论文标题
3D-OAE:在点云上进行自我监督学习的遮挡自动编码器
3D-OAE: Occlusion Auto-Encoders for Self-Supervised Learning on Point Clouds
论文作者
论文摘要
对于许多苛刻的现实世界任务,大规模点云的手册注释仍然是乏味的。在原始和未标记的数据上使用的自我监督学习是一种有前途的方法来解决此问题。现有作品通常会从自动编码器那里获得共同的援助,以建立自我重建模式的自我统计。但是,以前的自动编码器仅专注于全球形状,并且没有区分本地和全球几何特征。为了解决这个问题,我们提出了一个新颖,有效的自我监督点云表示学习框架,称为3D遮挡自动编码器(3D-OAE),以促进在本地区域和全球形状中继承的详细监督。我们建议将点云的某些局部斑块随机遮住,并通过使用其余的贴片来建立监督。具体而言,我们设计了基于标准变压器的不对称编码器架构架构,在该体系中,编码器仅在可见的贴片子集上运行以学习局部模式,而轻量级解码器旨在利用这些可见的模式来通过自我注意力来推断缺失的几何形状。我们发现,阻止一定比例的输入点云(例如75%)仍将产生非平凡的自我探索性能,这使我们能够在训练过程中快3-4倍,但也提高了准确性。实验结果表明,我们的方法在各种下游歧视性和生成性任务上都优于最先进的方法。

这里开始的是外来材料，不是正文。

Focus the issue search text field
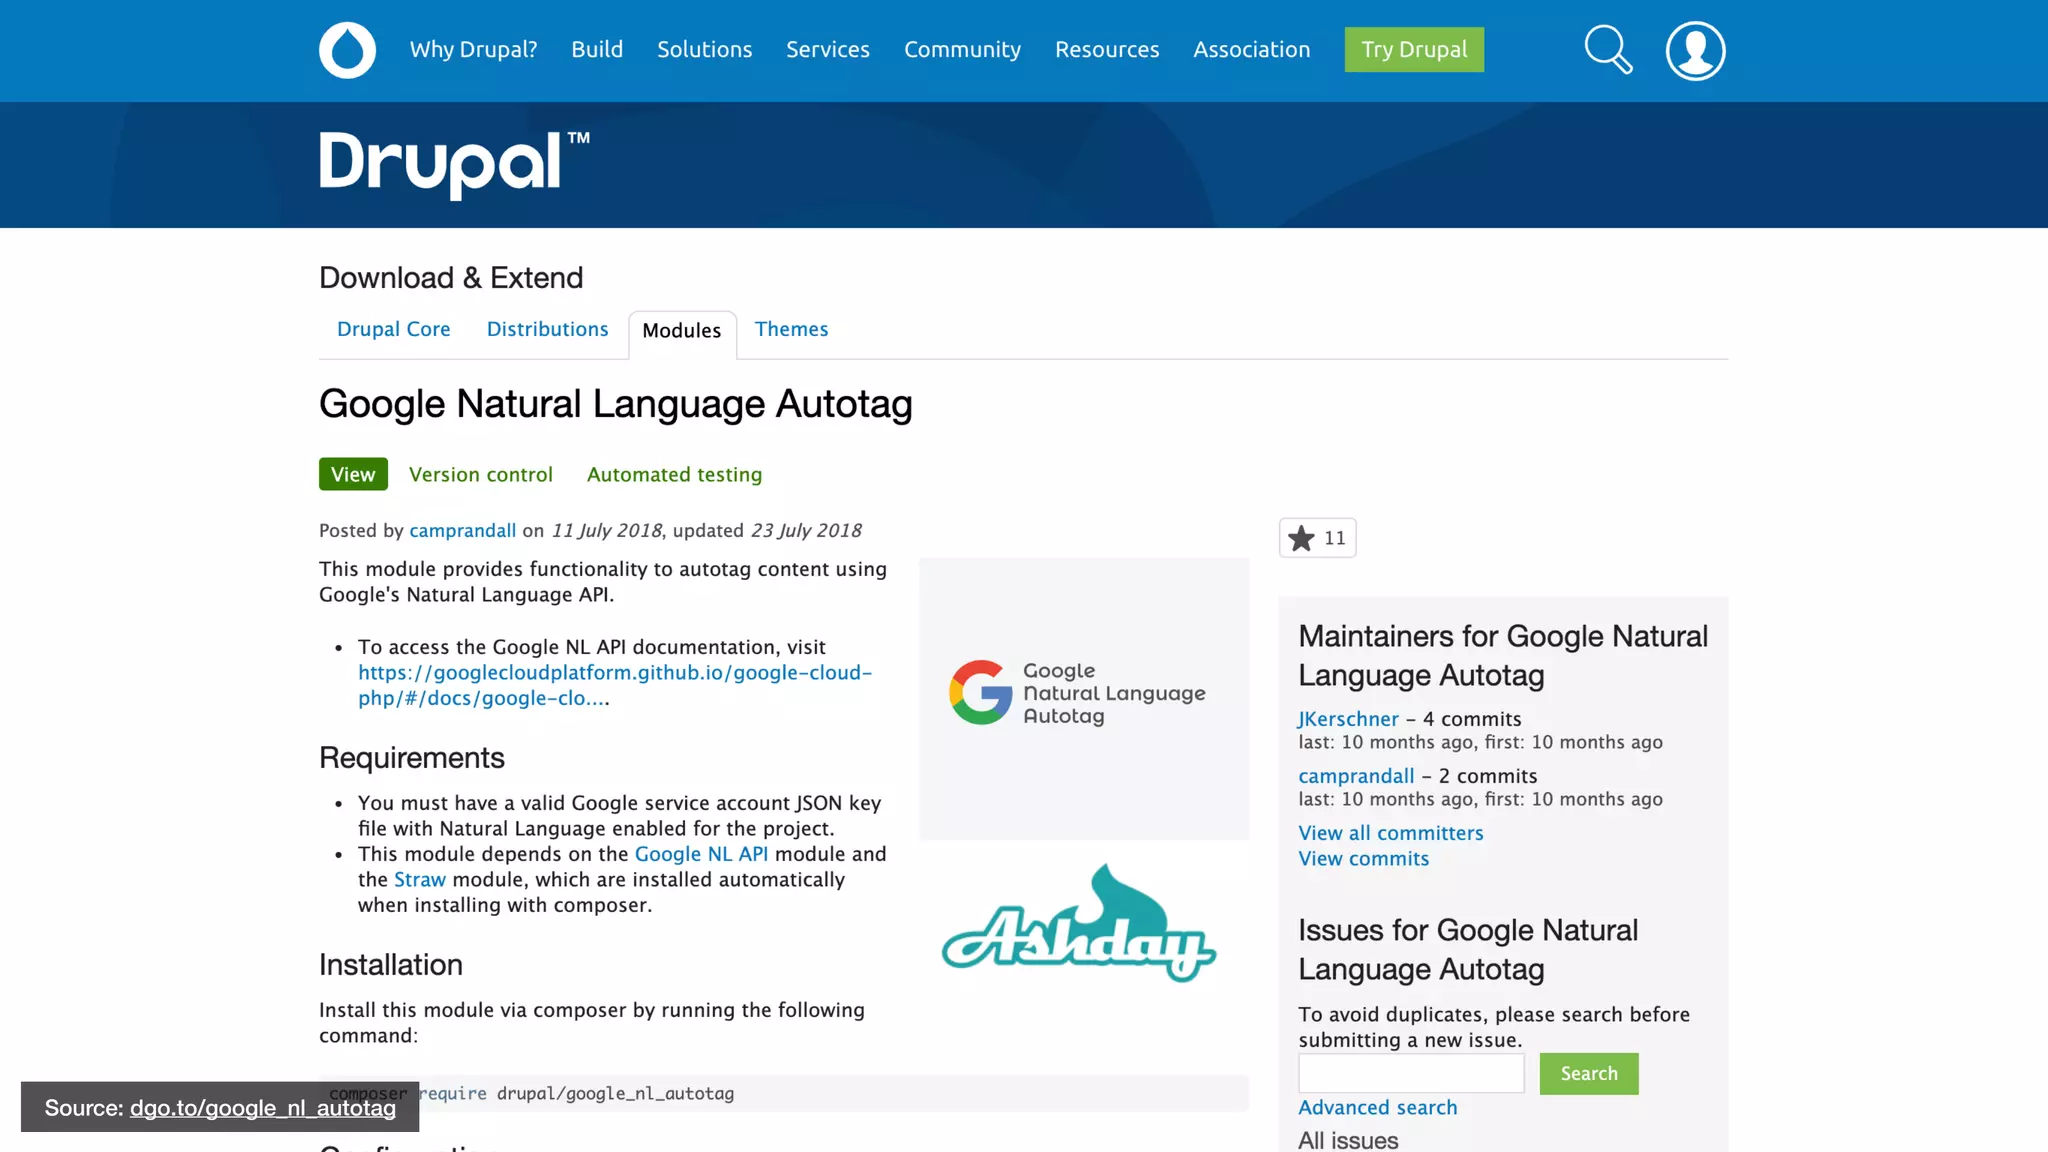 1410,1073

The manual annotation for large-scale point clouds is still tedious and unavailable for many harsh real-world tasks. Self-supervised learning, which is used on raw and unlabeled data to pre-train deep neural networks, is a promising approach to address this issue. Existing works usually take the common aid from auto-encoders to establish the self-supervision by the self-reconstruction schema. However, the previous auto-encoders merely focus on the global shapes and do not distinguish the local and global geometric features apart. To address this problem, we present a novel and efficient self-supervised point cloud representation learning framework, named 3D Occlusion Auto-Encoder (3D-OAE), to facilitate the detailed supervision inherited in local regions and global shapes. We propose to randomly occlude some local patches of point clouds and establish the supervision via inpainting the occluded patches using the remaining ones. Specifically, we design an asymmetrical encoder-decoder architecture based on standard Transformer, where the encoder operates only on the visible subset of patches to learn local patterns, and a lightweight decoder is designed to leverage these visible patterns to infer the missing geometries via self-attention. We find that occluding a very high proportion of the input point cloud (e.g. 75%) will still yield a nontrivial self-supervisory performance, which enables us to achieve 3-4 times faster during training but also improve accuracy. Experimental results show that our approach outperforms the state-of-the-art on a diverse range of downstream discriminative and generative tasks.